Fixed on the branch. See the complete patch at the end of the letter. But
IMO now decode() function looks ugly. Option 'tag_only' requires to
create a Lua table on each call with the single option when it is needed.
And 'tag_only' itself is very strange. It is the same as we would make
message pack types as options like this:

- msgpack.decode_array/unsigned/string ...
+ msgpack.decode(..., {array/unsigned/string... = true})

But as you wish.

> 
>>
>> To distinguish them YAML tags will be used. A client console for
>> each message will try to find a tag. If a tag is absent, then the
>> message is a simple response on a request.
> 
> response to

Ditto.

>> @@ -87,6 +90,31 @@ local function test_tagged(test, s)
>>       test:is(ret, "%TAG !push! "..prefix.."\n--- 300\n...\n", "encode_tagged usage")
>>       ret = s.encode_tagged({handle = '!print!', prefix = prefix}, {a = 100, b = 200})
>>       test:is(ret, "%TAG !print! tag:tarantool.io/push,2018\n---\na: 100\nb: 200\n...\n", 'encode_tagged usage')
>> +    --
>> +    -- Test decoding tags.
>> +    --
>> +    must_be_err = "Usage: decode_tag(<string>)"
> 
> This is a bad test - any change to the error message will require
> changes to the test. If you're testing that there is a relevant
> usage message, you could search for substring.

@@ -93,11 +93,10 @@ local function test_tagged(test, s)
      --
      -- Test decoding tags.
      --
-    must_be_err = "Usage: yaml.decode(document, [{tag_only = boolean}])"
      ok, err = pcall(s.decode)
-    test:is(err, must_be_err, "decode usage")
+    test:isnt(err:find('Usage'), nil, "decode usage")
      ok, err = pcall(s.decode, false)
-    test:is(err, must_be_err, "decode usage")
+    test:isnt(err:find('Usage'), nil, "decode usage")
      local handle, prefix = s.decode(ret, {tag_only = true})
      test:is(handle, "!print!", "handle is decoded ok")
      test:is(prefix, "tag:tarantool.io/push,2018", "prefix is decoded ok")

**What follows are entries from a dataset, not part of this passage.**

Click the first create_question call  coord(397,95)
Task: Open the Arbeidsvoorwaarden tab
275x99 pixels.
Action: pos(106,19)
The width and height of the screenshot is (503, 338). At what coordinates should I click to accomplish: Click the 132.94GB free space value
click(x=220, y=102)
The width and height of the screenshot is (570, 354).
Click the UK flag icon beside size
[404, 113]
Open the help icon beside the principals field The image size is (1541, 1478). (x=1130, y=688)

Answers on your questions below are in the commit comment already. I will
copy-paste them here for you.

> 
> As a person reading your code and test for it, I am at a loss what
> kind of string the API expects. Is it a fragment of YAML document
> containing the tag? Is it a single YAML document? Is it a stream
> with multiple documents?

Cite: "Yaml.decode tag_only option allows to decode a single tag of a YAML document.".

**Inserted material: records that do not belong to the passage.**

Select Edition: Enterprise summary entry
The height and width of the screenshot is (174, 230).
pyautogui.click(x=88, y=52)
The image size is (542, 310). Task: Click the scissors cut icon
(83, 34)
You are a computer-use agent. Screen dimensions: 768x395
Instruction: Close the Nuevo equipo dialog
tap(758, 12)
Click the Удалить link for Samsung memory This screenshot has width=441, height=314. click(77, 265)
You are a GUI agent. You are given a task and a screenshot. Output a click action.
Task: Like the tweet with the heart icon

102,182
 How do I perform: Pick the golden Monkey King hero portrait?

> I can see you're passing the return value
> from the encoder into decode_tag(). Why is the API a-symmetric?
> 
> It should not be asymmetric in the first place, but if you decided
> to make it one please this deserves an explanation in the
> changeset comment.

Cite: "If a tag is !print!, then the document consists of a single
     string, that must be printed. Such a document must be decoded to
     get the printed string."

Cite: "If a tag is !push!, then the document is sent via
     box.session.push, and must not be decoded. It can be just printed
     or ignored or something."

Summary: it makes no sense to decode a push message in console, if it will be
in any case encoded back and printed. So the message can be just printed without
decode+encode.

> 
>> +    ok, err = pcall(s.decode_tag)
> 
> I suggest you simply have encode_tagged and decode_tagged.
> Or even simpler, extend dump/load, with tag support.

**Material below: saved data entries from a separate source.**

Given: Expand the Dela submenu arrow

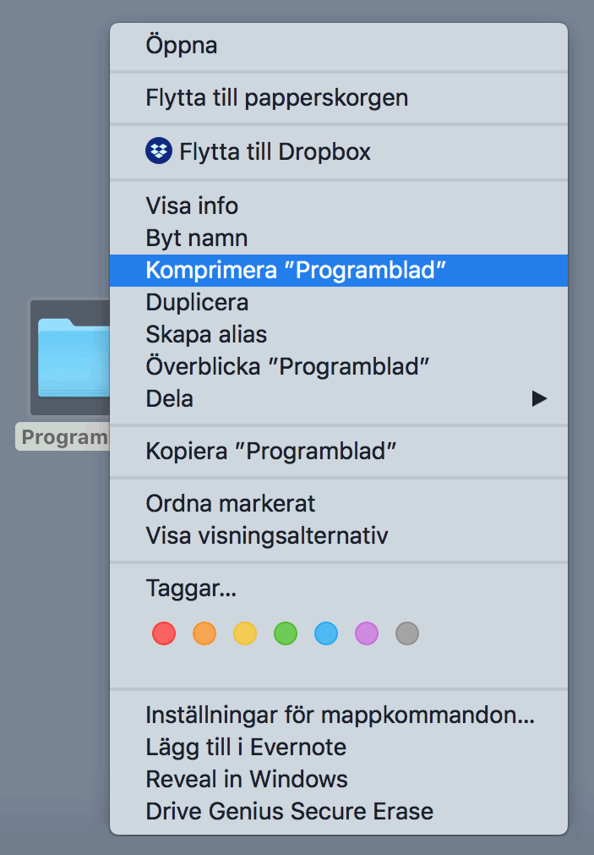Looking at the screenshot, I should [539, 398].
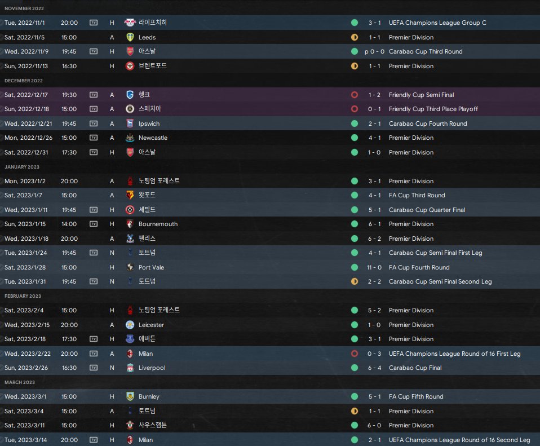This screenshot has width=540, height=446.
Task: Open FA Cup Fifth Round competition link
Action: click(416, 396)

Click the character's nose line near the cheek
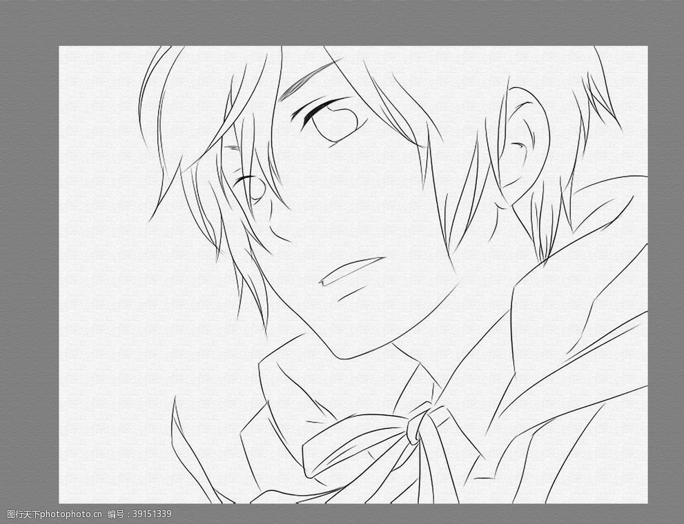click(280, 231)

I do not need full tag support. I need to be able to encode with
a single tag - 'push' or 'print', and decode a *single* tag, not
the entire document. I explained why in the commit comment, and above.

> 
>> +    test:is(err, must_be_err, "decode_tag usage")
>> +    ok, err = pcall(s.decode_tag, false)
>> +    test:is(err, must_be_err, "decode_tag usage")
>> +    local handle, prefix = s.decode_tag(ret)
>> +    test:is(handle, "!print!", "handle is decoded ok")
>> +    test:is(prefix, "tag:tarantool.io/push,2018", "prefix is decoded ok")
>> +    local several_tags =
>> +[[%TAG !tag1! tag:tarantool.io/tag1,2018
>> +%TAG !tag2! tag:tarantool.io/tag2,2018
> 
> Please add a  test case for multiple documents.

+    local several_documents =
+[[
+%TAG !tag1! tag:tarantool.io/tag1,2018
+--- 1
+...
+
+%TAG !tag2! tag:tarantool.io/tag2,2018
+--- 2
+...
+
+]]
+    handle, prefix = s.decode(several_documents, {tag_only = true})
+    test:is(handle, "!tag1!", "tag handle on multiple documents")
+    test:is(prefix, "tag:tarantool.io/tag1,2018",
+            "tag prefix on multiple documents")

>> diff --git a/third_party/lua-yaml/lyaml.cc b/third_party/lua-yaml/lyaml.cc
>> index 8329f84e9..d24715edd 100644
>> --- a/third_party/lua-yaml/lyaml.cc
>> +++ b/third_party/lua-yaml/lyaml.cc
>> @@ -361,6 +361,72 @@ static int l_load(lua_State *L) {
>>      return loader.document_count;
>>   }
>>   
>> +/**
>> + * Decode a global tag of document. Multiple tags can not be
>> + * decoded. In a case of multiple documents only first is
>> + * processed.
> 
> Decode a document taking into account document tags.
> In case of success, pops the input from the stack and pushed
> the document and a table with options, containing tag prefix and
> tag handle.

Is not relevant after the previous comment.

> 
>> + * @param YAML document in string.
>> + * @retval nil, err Error occured during decoding. In the second
>> + *         value is error description.
> 
> 
>> + * @retval nil, nil A document does not contain tags.
>> + * @retval handle, prefix Handle and prefix of a tag.
>> + */
>> +static int
>> +l_load_tag(struct lua_State *L)
> 
> Function name in C does not match the Lua name. Please make sure
> the names match.

I did it advisedly. Lyaml library has such naming convention. We must
either convert the entire file, or obey this style.

> 
> I understand you sometimes may avoid extra work

Ok, thanks for the 'compliment'. I am 'happy' you think so about me. I
am working every day more then 12 hours for you, so 'obviously' I very very
'do not like' to work trying to avoid any. You are right as always.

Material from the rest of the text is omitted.